When the social upheavals erupted in 2011, Iran’s Supreme Leader Ali Khamenei expressed his encouragement for what he regarded “a regional awakening.” Accordingly, the post-2011 landscape witnessed a growing Iranian interest in Tunisia. Tehran’s officials emphasized the importance fostering robust ties with Tunisia. Similarly, Tunis’ officials called for strengthening the relations with Iran mainly to heal the national economy. In 2014, the spokesperson of the Rouhani government congratulated Tunisia on holding the first free elections since 1956. However, after the ascent of Essebsi, Iran-Tunisia relations stagnated. His pragmatic political style, which was very much common among all members of the old regime, was always noticeable. At different extents, the President has built friendly relations with the Gulf countries, Iran, the United States, and Europe, pursuing a zero-enemy foreign policy. For example, Essebsi favored the relevance of Tunisia’s positive relations with Saudi Arabia and Qatar so much so that even the June 2017 blockade against the latter did not stain Tunisia’s relations with the two. In mid-2019, Tunisian and Qatari officials signed memorandums, agreements and projects in sectors like tourism, transport, and energy. On April 2019, Mohamed bin Salman paid a visit to Essebsi which was widely protested in the country.
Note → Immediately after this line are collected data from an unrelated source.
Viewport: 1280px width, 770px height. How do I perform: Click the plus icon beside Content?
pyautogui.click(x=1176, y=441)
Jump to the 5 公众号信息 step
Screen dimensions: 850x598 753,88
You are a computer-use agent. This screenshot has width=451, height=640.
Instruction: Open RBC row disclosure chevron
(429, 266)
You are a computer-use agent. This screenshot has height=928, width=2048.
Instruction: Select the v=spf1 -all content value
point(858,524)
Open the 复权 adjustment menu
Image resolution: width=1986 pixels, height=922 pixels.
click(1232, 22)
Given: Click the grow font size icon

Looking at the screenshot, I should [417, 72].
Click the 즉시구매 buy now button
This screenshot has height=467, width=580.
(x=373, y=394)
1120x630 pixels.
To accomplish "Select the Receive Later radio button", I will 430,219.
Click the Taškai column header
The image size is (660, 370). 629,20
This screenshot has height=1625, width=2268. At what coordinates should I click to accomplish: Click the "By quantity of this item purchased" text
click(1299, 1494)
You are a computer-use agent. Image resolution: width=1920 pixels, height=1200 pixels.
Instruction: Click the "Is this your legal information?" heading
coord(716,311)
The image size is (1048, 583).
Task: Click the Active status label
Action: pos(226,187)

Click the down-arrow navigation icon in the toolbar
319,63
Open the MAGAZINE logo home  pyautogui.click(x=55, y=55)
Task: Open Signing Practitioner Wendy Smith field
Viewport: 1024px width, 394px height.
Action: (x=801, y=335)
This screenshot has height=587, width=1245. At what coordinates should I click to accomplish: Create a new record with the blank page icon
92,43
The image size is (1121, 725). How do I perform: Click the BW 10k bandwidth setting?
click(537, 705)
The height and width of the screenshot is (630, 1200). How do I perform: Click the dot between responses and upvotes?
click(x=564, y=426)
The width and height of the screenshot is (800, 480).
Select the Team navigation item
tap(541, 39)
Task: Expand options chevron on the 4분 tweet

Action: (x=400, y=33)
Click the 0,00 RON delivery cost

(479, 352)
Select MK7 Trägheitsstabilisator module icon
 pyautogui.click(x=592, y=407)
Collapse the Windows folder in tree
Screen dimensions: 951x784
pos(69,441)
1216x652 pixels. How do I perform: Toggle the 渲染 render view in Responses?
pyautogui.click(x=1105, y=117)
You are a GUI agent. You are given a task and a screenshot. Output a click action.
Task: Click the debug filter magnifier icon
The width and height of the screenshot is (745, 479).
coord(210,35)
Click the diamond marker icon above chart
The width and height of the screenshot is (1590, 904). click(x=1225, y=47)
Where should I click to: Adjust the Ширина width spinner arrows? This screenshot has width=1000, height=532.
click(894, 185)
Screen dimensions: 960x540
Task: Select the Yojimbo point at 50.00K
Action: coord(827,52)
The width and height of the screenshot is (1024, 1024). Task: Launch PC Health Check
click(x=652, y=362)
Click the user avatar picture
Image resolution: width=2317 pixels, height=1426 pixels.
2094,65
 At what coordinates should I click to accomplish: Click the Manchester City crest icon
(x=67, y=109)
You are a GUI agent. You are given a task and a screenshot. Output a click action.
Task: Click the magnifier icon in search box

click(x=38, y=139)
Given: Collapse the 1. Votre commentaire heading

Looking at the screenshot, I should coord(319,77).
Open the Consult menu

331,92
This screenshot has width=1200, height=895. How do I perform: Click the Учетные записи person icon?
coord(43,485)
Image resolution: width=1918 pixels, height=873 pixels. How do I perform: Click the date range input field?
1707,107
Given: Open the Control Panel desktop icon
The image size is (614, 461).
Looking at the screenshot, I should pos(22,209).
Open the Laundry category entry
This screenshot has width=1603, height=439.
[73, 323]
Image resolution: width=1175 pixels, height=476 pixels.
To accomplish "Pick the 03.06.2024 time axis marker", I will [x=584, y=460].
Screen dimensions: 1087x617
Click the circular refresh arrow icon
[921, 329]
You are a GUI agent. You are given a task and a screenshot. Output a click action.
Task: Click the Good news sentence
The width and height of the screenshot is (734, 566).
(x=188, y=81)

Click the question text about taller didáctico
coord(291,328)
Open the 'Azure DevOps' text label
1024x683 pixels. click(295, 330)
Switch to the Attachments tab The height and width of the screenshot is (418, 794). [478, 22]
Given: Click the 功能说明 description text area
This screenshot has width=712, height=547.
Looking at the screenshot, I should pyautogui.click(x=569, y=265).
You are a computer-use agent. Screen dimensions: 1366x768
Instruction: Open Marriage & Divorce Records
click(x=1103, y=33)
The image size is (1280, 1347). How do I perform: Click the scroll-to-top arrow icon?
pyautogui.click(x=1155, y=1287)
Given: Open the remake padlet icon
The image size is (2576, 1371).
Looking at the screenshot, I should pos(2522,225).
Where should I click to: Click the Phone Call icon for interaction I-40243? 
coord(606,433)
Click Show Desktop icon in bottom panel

Iran-Tunisia relations are rather complex. They are an illustration of asymmetric relations, in terms of engagement and commitments. Post-Essebsi Tunisia is likely to follow its pragmatism for three reasons. First, the acting president, aged 85, belongs to the old regime. Like his predecessor, he had served as a minister several times, and had been fully engaged in Tunisia’s political landscape. On June, he was hospitalized following a serious malaise, which rose uncertainty on his ability to lead Tunisia.

Second, the Gulf countries have proven to be highly in favor of old regime figures, opposing the Islamist trend, embodied by Ennahda. The party had encountered several political blows, and this strengthens the image of Essebsi and Ennaceur at the international level. The party’s alleged relationship with Egypt’s Muslim Brotherhood caused it to suffer the regional repercussions of the coup in Egypt in 2013. Factionalism is another dynamic that weakens Ennahda because one faction supports the motto of the party and another supports Saudi-style Salafism. Saudi Arabia and the UAE’s labelling of Muslim Brotherhood a terrorist organization rose suspicion on the nature of Ennahda.

Third, the Tunisian state apparatus has been following the steps of Bourguiba, and this sustains an internal balance of power. Ben Ali, Essebsi, and Ennaceur are a replication of the Father of Independence. Under Marzouki, Tunisia did not hesitate to display pragmatism, in spite of a foreign policy motto bound to morals and humanitarian principles. The President distanced himself from Ennahda after 2013. Being a fierce opponent of Bashar al-Assad, he did not hesitate to reverse his stance starting from 2013, mainly because a significant number of people were enlisted to the Daesh terror organization in Syria.

Under late President Essebsi, Iran-Tunisia relations have been friendly. The President, figure of the democratic consolidation, sought a zero-enemy foreign policy that valued Tunisia’s geopolitical position. Accordingly, he refused to align with one camp, and instead chose to build positive relations with countries like Saudi Arabia, disregarding the social dissatisfaction of a large segment of citizens. In Tunisia, post-independence presidents have mirrored, at different levels, the principles of the old regime. Consequently, Essebsi’s death will not change much in Tunisia’s foreign policy, at least in the next two months. This means that in the short run, Iran-Tunisia relations are likely to remain cordial, without necessarily becoming formal.